Work to do: Copy the listing below word for word, starting at the line that contains "Given: Click Escolher" and stopping after the line that contains "coord(130,151)". Leave the pictures out of your answer.
★ ★ ★ ★
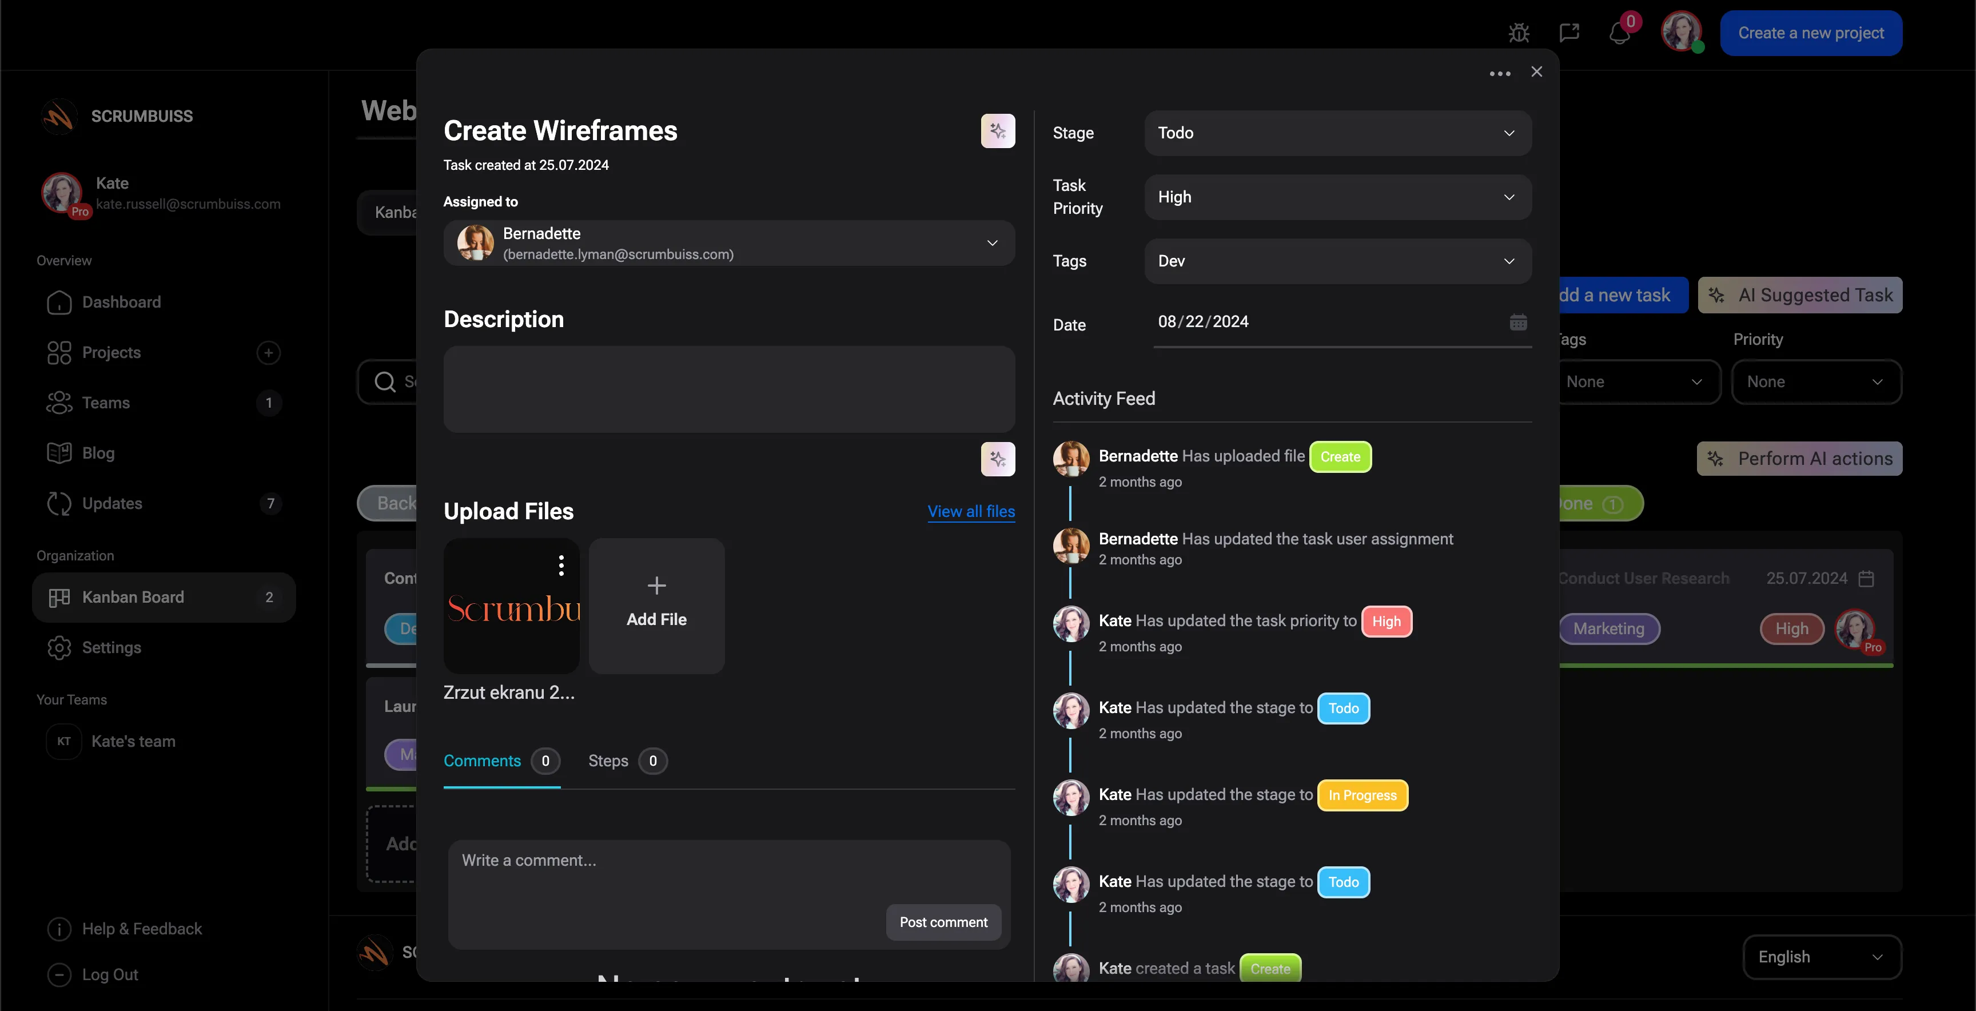Expand the Assigned to Bernadette selector
The width and height of the screenshot is (1976, 1011).
[x=729, y=243]
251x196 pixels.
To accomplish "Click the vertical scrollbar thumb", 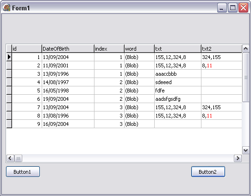I will pyautogui.click(x=245, y=78).
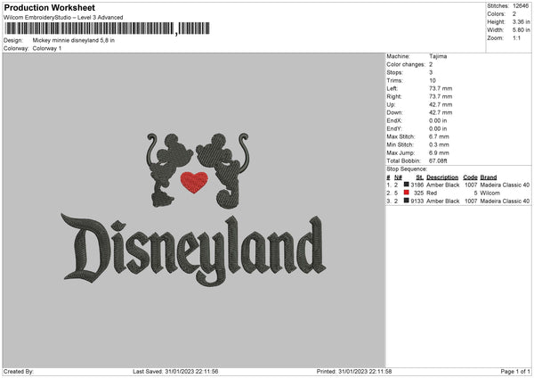Click the Description column header
The width and height of the screenshot is (534, 378).
coord(442,177)
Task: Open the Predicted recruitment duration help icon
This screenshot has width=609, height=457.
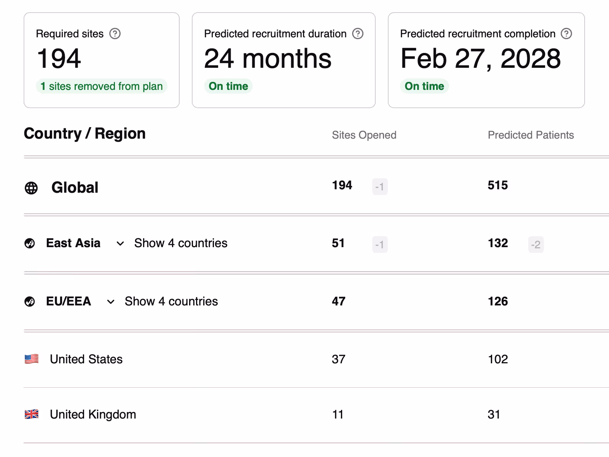Action: click(x=357, y=34)
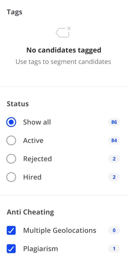Click the Rejected count badge
127x264 pixels.
coord(114,159)
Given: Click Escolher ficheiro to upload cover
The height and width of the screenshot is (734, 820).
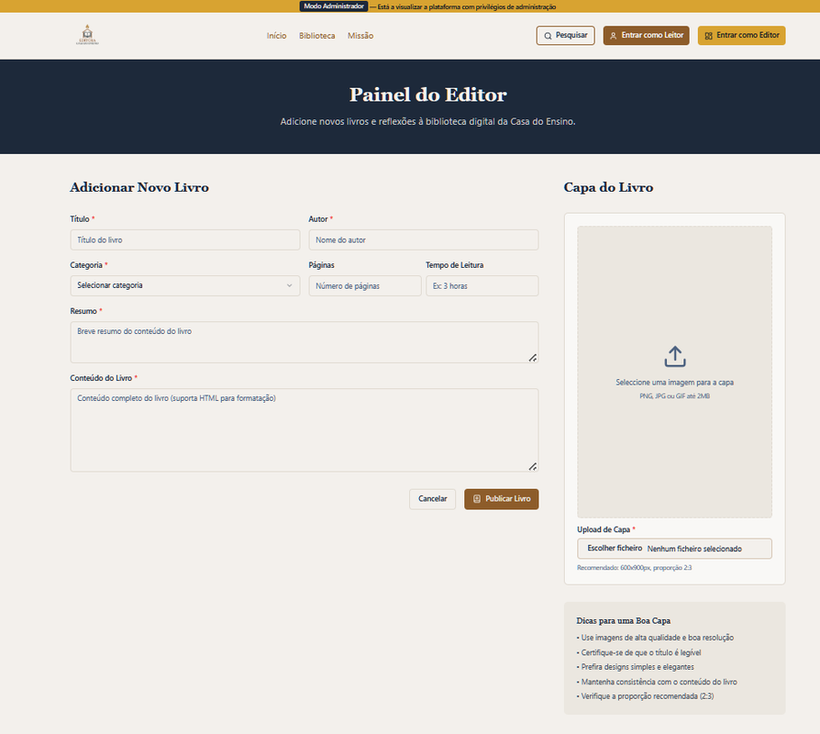Looking at the screenshot, I should (615, 549).
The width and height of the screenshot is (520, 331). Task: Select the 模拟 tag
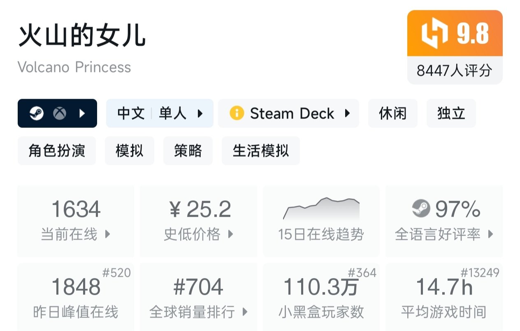coord(130,151)
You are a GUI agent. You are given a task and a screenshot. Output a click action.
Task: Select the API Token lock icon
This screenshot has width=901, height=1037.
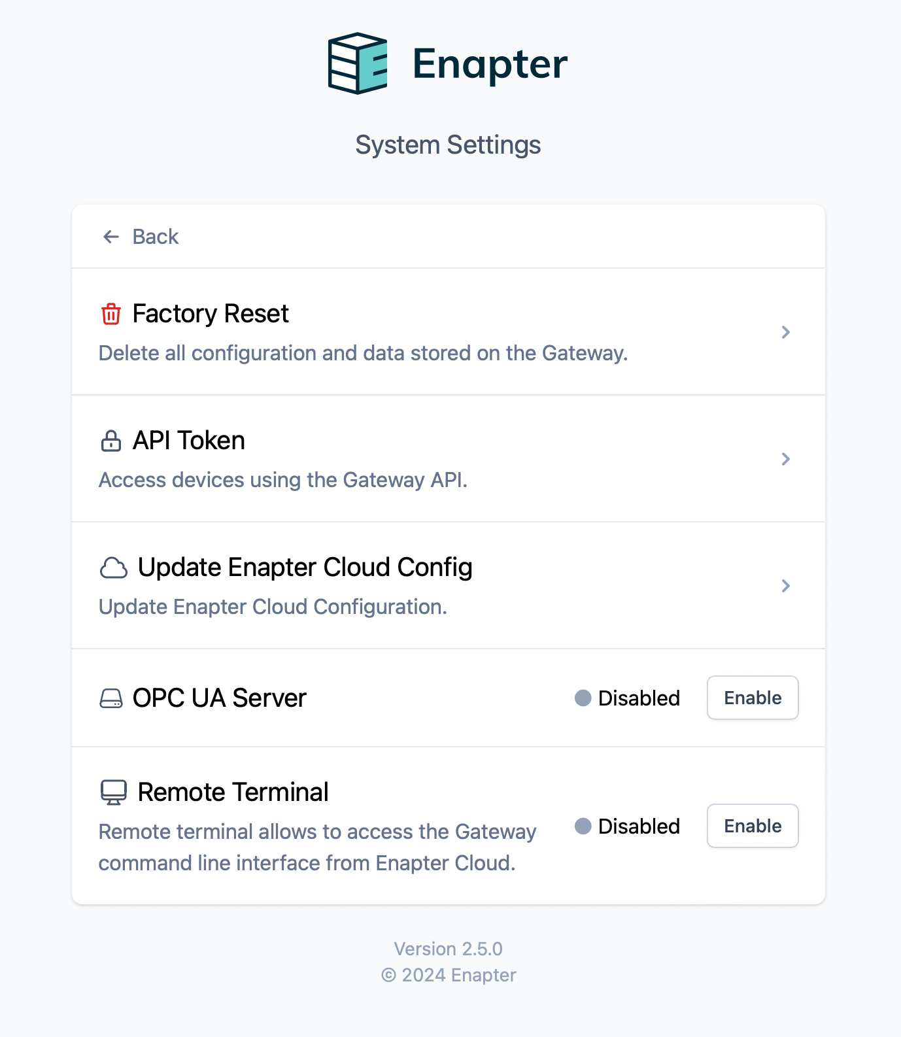[112, 440]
★ ★ ★ ★
Result:
Given: Click Escolher ficheiro to upload cover
The height and width of the screenshot is (734, 820).
Looking at the screenshot, I should (615, 549).
The width and height of the screenshot is (520, 331). Task: Select the 模拟 tag
coord(130,151)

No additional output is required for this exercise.